WORK REQUIRED — Among the entries below, how many lines contain "computer"? Answer with the number only.

(Saved entries)

────────────────────────────────────────

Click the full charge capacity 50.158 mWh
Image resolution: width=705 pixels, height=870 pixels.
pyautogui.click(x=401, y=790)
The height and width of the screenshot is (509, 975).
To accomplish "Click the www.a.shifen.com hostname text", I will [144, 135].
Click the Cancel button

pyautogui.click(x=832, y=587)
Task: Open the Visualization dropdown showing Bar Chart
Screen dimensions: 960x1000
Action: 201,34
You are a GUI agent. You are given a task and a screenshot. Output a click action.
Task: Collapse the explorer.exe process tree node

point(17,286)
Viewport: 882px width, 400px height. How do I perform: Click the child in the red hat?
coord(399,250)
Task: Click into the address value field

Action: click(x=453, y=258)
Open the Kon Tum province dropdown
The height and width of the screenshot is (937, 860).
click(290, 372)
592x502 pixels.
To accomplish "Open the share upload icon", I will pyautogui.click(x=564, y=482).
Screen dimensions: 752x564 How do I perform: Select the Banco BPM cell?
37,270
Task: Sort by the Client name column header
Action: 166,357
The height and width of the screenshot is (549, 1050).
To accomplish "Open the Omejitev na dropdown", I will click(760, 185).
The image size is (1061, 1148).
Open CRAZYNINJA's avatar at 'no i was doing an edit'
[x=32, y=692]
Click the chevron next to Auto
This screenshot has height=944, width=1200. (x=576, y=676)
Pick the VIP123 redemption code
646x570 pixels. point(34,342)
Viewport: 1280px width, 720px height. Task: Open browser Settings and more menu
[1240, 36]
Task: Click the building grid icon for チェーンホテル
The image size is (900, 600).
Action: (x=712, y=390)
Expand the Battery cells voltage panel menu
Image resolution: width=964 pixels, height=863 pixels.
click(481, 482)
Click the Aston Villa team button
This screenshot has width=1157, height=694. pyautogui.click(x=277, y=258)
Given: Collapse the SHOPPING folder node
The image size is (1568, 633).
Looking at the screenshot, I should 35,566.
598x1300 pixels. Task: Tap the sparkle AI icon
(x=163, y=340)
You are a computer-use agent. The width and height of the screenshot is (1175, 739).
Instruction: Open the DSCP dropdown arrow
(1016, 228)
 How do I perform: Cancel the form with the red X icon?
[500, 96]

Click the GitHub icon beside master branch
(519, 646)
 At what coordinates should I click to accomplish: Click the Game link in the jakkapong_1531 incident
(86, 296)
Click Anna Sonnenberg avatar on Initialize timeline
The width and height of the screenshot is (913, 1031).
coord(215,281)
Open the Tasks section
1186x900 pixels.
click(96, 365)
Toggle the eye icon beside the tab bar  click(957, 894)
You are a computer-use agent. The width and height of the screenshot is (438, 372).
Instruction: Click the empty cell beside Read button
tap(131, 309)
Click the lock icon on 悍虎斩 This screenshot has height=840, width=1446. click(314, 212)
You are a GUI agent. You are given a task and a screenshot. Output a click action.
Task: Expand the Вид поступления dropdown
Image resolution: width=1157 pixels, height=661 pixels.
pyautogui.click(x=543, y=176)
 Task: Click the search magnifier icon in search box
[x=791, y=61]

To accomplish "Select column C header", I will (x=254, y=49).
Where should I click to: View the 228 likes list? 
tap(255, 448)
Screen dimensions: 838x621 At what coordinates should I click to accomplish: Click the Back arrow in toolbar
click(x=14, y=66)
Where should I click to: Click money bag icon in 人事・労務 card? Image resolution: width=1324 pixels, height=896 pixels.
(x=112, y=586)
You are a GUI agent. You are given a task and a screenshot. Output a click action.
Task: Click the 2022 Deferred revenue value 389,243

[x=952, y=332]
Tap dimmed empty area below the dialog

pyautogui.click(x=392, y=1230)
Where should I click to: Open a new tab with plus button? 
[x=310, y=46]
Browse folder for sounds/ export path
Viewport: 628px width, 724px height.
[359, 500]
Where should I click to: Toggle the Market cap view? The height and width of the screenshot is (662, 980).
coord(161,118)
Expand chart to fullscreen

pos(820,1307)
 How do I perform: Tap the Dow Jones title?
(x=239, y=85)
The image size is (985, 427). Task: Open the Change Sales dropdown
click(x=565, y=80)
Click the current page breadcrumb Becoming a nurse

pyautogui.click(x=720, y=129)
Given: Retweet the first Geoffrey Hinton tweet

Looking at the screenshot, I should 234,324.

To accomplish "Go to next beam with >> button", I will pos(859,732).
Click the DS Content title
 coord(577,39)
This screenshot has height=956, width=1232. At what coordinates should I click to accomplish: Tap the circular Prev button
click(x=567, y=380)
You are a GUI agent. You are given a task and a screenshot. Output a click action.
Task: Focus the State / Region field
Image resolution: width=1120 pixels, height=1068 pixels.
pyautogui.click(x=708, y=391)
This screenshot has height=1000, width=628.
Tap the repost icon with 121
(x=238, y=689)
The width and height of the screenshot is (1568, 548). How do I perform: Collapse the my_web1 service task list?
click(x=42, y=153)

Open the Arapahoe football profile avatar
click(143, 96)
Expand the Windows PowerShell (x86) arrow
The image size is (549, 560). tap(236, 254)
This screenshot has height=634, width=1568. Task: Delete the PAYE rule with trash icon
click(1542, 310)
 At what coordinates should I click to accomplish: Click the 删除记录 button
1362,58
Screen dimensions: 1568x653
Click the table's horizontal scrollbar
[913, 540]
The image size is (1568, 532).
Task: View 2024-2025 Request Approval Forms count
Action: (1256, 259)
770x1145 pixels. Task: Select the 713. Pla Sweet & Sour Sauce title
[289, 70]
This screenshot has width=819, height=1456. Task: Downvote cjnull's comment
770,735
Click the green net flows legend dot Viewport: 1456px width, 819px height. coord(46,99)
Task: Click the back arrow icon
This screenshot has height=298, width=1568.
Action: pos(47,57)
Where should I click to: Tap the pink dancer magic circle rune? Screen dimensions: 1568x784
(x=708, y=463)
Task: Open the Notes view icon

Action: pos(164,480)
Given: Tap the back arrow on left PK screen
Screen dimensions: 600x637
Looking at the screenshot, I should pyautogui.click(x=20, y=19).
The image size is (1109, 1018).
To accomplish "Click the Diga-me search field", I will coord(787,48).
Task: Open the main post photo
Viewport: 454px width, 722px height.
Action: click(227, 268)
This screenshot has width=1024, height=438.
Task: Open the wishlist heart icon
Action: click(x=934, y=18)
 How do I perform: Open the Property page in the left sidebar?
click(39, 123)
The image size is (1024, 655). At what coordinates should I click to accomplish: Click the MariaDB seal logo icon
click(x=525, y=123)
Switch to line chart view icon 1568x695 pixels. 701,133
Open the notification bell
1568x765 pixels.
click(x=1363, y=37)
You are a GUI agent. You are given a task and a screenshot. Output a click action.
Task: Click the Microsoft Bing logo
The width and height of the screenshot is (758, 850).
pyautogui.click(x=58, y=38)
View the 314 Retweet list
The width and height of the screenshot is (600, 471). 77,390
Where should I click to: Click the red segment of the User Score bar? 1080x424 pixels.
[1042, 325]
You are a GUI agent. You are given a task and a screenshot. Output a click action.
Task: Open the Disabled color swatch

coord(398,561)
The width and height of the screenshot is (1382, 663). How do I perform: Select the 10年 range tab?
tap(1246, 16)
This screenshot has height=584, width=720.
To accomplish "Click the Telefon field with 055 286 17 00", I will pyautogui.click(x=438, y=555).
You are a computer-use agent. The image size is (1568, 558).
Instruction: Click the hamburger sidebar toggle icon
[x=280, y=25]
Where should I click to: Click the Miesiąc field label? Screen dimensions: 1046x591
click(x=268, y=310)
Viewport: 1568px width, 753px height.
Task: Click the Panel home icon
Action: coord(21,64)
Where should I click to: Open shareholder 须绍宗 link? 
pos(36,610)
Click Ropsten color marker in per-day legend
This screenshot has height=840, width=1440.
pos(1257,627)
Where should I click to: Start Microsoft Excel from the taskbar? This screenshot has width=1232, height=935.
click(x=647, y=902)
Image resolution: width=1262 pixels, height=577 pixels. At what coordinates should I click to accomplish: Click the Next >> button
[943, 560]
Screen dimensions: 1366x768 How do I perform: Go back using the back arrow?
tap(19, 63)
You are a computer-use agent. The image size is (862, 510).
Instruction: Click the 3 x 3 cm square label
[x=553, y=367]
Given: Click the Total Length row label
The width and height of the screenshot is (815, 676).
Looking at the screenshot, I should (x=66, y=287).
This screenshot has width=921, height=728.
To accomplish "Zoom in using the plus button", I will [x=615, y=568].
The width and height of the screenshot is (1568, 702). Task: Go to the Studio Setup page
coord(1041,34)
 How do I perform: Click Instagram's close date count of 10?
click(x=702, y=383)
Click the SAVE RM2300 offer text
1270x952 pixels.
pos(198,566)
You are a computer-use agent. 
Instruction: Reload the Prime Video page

────────────────────────────────────────

REPLY — 5